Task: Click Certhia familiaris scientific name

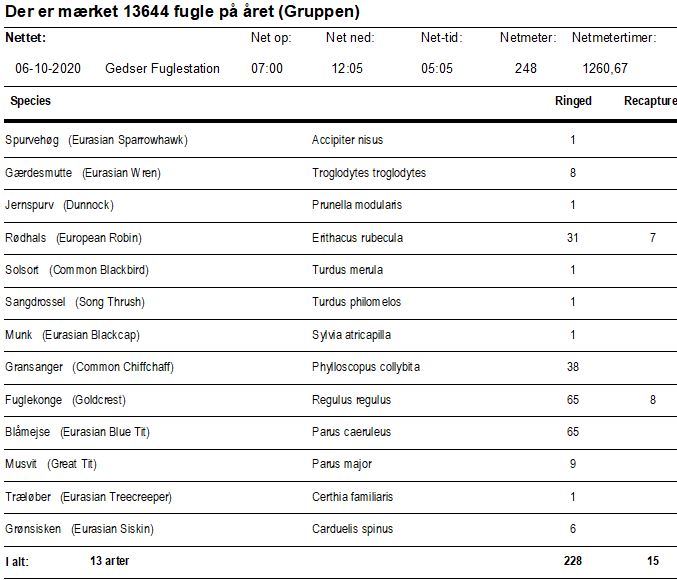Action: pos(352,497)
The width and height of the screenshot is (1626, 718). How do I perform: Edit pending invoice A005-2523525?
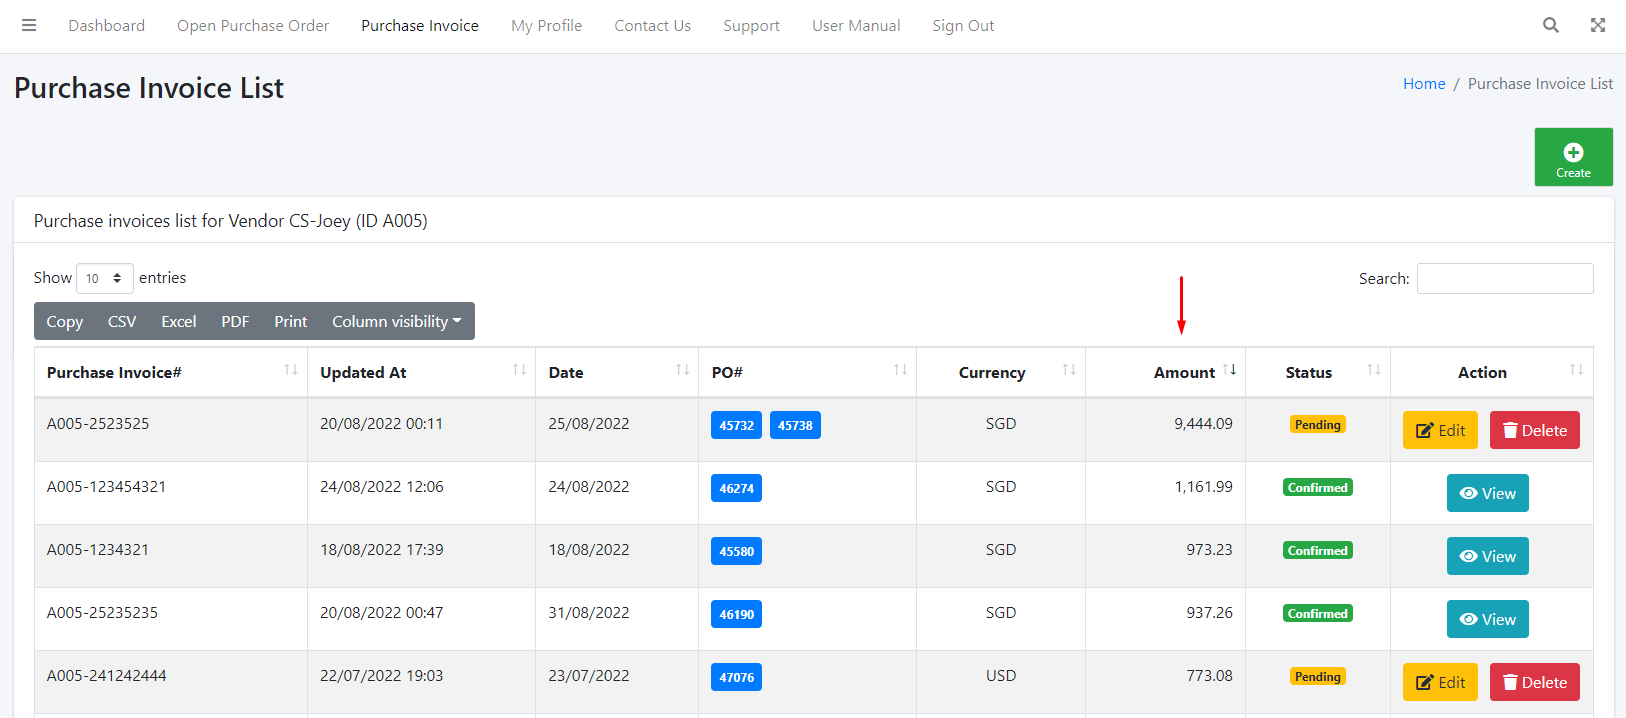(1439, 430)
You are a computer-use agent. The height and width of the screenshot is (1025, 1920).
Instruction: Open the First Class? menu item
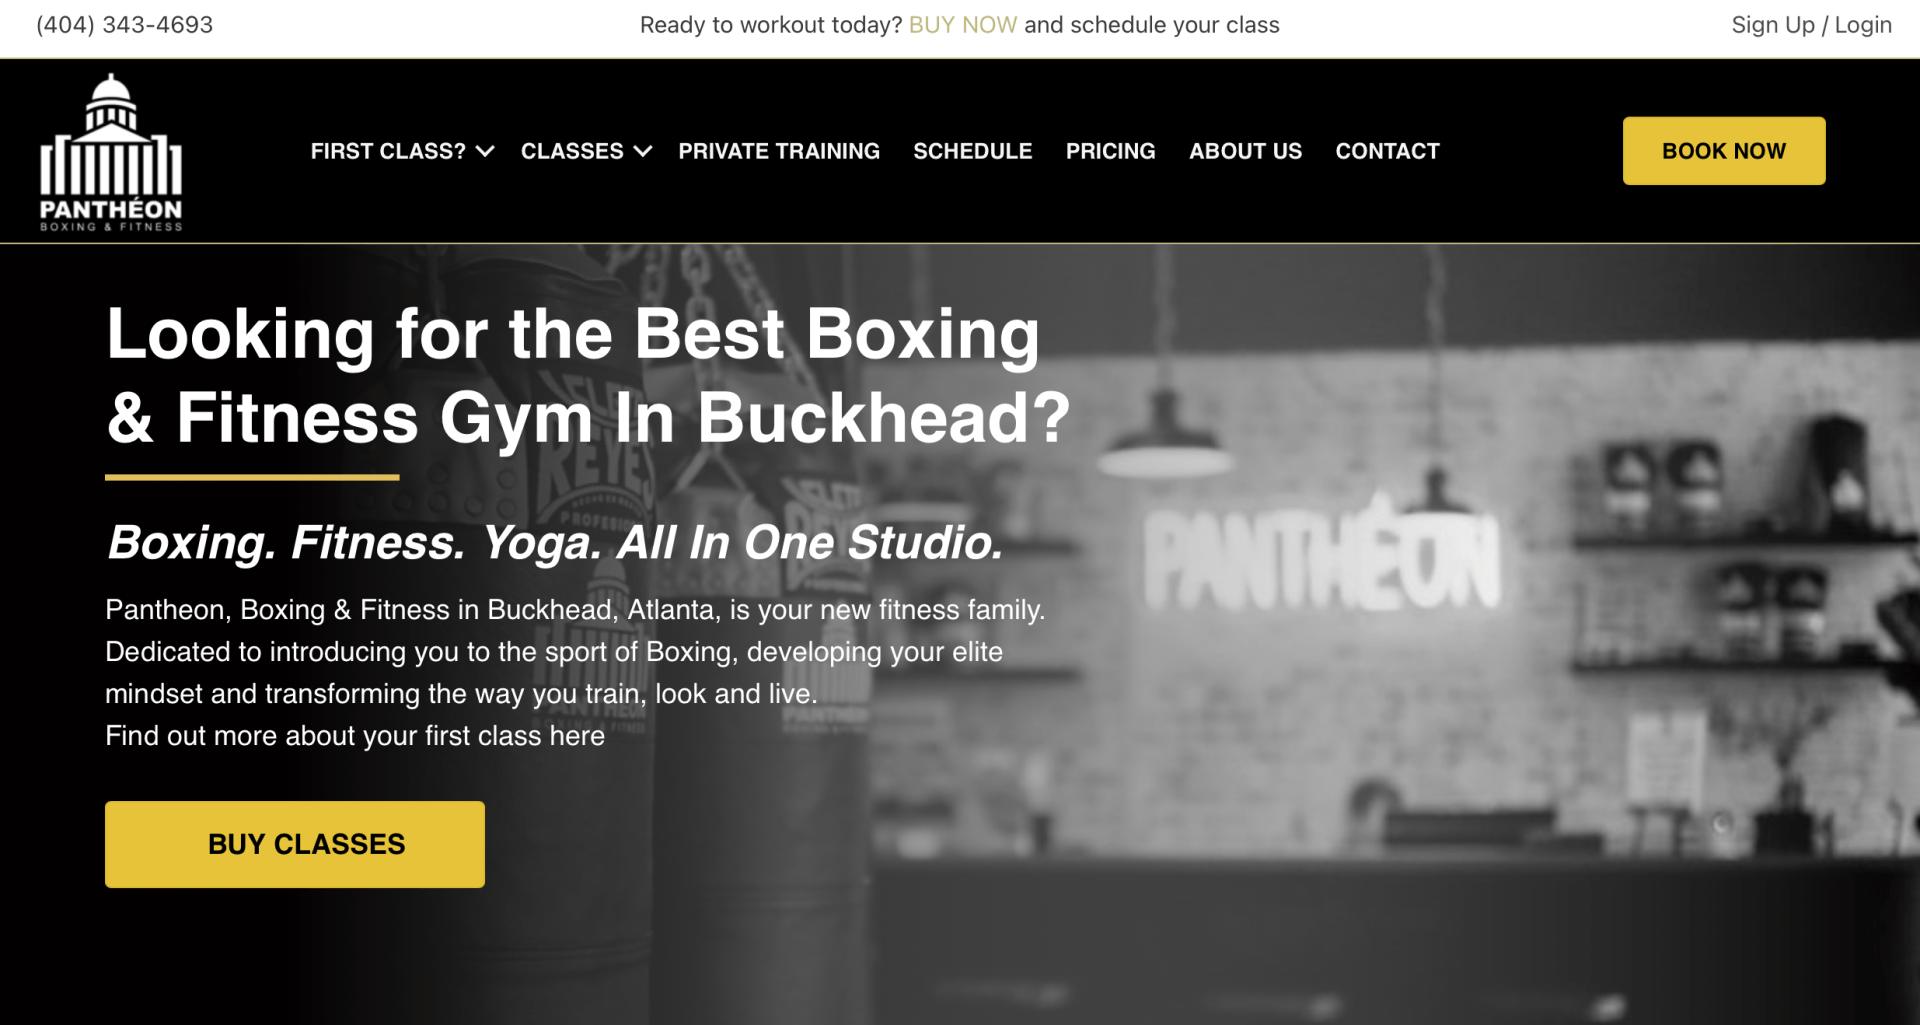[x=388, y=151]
•••
INSTRUCTIONS TO FOLLOW
Starting with the line that contains "You are a computer-use", repeat each line exactly through the last line of the data above, and nothing more; the pictures stay out.

YOUR RESPONSE
You are a computer-use agent. The height and width of the screenshot is (1025, 1920).
Instruction: Open the First Class? menu item
[x=388, y=151]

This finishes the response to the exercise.